▽
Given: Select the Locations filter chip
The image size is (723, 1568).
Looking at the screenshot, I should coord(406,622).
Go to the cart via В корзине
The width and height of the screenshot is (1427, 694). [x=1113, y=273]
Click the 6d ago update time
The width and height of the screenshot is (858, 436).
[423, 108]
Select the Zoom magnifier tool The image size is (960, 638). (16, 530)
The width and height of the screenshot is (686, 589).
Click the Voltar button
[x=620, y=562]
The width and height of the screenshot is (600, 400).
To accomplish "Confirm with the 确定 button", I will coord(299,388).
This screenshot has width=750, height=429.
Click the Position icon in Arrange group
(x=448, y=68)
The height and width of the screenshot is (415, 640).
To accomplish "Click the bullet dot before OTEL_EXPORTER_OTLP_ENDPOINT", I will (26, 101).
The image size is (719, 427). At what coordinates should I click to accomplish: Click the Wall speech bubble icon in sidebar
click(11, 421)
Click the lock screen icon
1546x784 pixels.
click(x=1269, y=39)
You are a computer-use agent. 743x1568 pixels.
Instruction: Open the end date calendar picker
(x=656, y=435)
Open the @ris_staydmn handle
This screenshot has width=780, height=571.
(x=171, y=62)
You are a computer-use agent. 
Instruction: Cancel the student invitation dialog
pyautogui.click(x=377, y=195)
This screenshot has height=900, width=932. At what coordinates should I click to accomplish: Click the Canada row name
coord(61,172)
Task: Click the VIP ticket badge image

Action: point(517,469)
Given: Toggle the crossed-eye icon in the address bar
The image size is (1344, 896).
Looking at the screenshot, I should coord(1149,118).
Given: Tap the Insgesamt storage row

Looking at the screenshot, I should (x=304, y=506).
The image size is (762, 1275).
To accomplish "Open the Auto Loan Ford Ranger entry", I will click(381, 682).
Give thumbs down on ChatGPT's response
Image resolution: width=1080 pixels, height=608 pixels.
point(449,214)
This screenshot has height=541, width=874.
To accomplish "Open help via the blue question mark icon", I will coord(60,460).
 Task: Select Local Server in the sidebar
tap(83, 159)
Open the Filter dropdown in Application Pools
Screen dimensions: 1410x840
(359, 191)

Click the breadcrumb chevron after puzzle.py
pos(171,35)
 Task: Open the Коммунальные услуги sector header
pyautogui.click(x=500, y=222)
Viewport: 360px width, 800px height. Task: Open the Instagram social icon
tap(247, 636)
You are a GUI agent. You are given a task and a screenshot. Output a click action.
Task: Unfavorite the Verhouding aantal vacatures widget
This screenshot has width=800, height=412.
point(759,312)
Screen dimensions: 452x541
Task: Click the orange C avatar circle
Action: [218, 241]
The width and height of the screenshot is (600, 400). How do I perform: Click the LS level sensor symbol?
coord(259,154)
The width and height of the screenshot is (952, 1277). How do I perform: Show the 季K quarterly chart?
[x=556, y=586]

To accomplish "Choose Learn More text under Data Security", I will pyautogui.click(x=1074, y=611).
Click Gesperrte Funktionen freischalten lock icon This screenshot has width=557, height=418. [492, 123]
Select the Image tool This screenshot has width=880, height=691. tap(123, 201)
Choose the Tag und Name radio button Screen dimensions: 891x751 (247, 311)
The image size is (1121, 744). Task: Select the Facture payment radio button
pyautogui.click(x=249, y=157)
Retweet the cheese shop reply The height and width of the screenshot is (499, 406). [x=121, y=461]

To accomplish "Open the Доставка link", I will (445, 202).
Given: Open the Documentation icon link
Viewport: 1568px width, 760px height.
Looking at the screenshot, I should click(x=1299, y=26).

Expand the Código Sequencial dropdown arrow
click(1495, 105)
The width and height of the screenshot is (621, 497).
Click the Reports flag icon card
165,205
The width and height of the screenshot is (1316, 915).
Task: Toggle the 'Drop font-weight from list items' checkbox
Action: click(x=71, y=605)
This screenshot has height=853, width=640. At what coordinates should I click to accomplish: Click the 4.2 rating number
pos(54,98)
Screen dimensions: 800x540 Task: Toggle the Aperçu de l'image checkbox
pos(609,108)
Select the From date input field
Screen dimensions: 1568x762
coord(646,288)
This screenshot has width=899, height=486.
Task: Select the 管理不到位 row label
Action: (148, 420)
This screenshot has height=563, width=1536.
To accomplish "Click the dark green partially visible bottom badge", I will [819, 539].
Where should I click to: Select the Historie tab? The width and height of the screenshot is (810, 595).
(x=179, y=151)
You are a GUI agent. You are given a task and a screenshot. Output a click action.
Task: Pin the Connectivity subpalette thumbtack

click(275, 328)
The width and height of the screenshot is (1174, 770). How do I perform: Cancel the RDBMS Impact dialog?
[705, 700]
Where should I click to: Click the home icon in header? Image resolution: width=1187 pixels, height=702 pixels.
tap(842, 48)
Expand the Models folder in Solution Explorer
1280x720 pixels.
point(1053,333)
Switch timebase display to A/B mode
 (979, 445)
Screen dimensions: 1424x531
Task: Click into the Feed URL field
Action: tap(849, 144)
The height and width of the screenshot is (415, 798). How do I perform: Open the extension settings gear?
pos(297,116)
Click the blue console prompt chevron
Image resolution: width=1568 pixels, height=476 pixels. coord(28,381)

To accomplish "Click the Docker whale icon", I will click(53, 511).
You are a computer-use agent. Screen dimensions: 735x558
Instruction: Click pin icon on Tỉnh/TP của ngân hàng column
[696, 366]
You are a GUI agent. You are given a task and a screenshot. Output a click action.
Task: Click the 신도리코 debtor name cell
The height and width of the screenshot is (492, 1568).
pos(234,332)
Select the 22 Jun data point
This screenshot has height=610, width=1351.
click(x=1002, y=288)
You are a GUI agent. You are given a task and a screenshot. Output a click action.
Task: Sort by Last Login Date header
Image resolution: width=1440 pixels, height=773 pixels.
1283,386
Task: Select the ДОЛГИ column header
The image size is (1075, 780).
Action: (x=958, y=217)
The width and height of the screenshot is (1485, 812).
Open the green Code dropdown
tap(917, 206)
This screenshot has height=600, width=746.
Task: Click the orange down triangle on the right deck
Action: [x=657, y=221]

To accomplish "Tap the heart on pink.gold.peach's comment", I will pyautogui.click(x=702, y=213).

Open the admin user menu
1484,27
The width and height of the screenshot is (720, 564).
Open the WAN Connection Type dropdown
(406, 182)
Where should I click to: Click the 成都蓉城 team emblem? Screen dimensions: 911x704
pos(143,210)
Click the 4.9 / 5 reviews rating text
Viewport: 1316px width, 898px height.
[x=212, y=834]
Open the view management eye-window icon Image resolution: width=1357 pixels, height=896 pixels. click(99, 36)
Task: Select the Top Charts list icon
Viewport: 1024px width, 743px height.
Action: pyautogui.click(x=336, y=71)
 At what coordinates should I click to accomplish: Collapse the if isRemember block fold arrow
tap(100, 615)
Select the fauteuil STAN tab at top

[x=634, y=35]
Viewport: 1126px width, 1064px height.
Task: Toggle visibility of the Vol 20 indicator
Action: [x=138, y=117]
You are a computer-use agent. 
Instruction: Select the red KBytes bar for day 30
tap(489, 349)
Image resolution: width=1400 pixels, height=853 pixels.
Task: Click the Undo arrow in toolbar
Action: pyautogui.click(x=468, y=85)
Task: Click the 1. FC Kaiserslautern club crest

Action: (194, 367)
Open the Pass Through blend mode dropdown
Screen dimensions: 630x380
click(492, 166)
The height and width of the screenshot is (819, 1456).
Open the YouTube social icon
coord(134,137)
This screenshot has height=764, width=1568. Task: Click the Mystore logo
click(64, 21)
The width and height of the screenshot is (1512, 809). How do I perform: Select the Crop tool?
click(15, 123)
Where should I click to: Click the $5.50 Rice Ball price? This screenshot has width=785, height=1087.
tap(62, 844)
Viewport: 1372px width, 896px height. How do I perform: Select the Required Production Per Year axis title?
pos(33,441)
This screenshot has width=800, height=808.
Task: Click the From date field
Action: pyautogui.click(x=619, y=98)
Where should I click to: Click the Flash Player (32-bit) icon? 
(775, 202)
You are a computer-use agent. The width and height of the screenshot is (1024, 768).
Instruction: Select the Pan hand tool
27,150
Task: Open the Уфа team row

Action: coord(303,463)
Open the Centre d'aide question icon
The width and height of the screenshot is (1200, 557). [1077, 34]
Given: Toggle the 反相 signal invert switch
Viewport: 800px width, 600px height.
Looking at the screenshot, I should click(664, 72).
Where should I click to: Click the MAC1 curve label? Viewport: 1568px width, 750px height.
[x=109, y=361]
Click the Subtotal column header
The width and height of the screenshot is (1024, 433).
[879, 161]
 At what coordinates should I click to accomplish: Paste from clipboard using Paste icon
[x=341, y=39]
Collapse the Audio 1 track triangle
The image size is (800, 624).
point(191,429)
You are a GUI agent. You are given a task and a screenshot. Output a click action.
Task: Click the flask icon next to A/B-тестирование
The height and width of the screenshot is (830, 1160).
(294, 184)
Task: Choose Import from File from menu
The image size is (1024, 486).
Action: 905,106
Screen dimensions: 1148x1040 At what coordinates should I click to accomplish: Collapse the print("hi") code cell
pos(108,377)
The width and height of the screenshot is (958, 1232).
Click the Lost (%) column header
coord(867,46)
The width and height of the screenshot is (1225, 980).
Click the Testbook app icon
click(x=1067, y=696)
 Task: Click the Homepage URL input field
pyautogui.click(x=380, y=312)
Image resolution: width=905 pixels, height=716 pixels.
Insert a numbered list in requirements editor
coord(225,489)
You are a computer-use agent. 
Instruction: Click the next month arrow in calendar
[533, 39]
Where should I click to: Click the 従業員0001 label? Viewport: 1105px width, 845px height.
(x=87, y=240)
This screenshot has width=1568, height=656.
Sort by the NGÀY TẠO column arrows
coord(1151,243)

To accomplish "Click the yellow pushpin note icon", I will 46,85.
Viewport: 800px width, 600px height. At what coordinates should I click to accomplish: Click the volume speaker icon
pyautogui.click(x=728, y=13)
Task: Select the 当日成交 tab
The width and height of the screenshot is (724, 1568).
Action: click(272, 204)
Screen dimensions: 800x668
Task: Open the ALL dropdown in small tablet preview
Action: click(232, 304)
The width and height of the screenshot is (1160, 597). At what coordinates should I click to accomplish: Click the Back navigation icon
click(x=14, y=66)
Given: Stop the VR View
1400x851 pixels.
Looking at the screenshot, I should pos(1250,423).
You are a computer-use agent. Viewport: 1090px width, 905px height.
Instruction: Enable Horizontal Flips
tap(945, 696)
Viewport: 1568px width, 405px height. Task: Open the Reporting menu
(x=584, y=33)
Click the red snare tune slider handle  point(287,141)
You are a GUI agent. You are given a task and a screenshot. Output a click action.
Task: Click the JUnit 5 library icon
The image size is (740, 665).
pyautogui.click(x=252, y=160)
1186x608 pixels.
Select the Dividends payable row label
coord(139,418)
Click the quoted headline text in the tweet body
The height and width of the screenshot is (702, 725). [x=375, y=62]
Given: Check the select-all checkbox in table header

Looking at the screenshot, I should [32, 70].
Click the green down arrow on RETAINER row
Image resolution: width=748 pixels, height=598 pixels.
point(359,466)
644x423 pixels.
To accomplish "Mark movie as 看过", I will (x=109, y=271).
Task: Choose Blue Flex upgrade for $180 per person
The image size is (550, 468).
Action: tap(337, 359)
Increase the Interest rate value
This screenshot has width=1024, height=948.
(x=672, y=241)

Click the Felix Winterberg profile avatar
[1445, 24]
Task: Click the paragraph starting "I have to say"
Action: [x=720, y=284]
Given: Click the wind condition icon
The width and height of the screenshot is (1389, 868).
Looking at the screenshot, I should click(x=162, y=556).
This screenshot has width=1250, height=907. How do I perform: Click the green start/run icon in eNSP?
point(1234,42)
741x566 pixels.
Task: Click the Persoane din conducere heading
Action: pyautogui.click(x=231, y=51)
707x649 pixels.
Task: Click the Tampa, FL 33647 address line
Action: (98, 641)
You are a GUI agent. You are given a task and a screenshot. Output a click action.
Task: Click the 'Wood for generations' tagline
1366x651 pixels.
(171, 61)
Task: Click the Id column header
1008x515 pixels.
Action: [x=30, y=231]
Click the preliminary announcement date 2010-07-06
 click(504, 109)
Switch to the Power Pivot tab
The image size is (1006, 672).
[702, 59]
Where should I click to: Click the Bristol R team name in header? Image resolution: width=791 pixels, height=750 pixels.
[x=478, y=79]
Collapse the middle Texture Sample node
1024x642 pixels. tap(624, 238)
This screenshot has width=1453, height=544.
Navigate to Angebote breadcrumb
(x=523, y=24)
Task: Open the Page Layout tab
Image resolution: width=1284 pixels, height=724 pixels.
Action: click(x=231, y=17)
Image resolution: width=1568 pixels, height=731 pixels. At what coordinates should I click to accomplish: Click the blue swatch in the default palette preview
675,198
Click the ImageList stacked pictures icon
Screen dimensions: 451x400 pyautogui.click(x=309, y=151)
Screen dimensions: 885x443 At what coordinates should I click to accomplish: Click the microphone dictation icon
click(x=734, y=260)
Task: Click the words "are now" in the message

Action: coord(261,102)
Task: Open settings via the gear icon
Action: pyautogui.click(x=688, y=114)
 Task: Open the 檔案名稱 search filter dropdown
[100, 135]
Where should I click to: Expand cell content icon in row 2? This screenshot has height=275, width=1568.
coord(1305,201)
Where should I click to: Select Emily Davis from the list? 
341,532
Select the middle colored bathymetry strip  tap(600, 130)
△
▸ Work to be completed
Working from the data above, extract solely the lines from the one containing "Viewport: 1316px width, 898px height." through the one containing "Task: Select the Top Charts list icon", exactly as they appear, both included.

▸ Expected output
Viewport: 1316px width, 898px height.
[x=212, y=834]
Open the view management eye-window icon Image resolution: width=1357 pixels, height=896 pixels. click(99, 36)
Task: Select the Top Charts list icon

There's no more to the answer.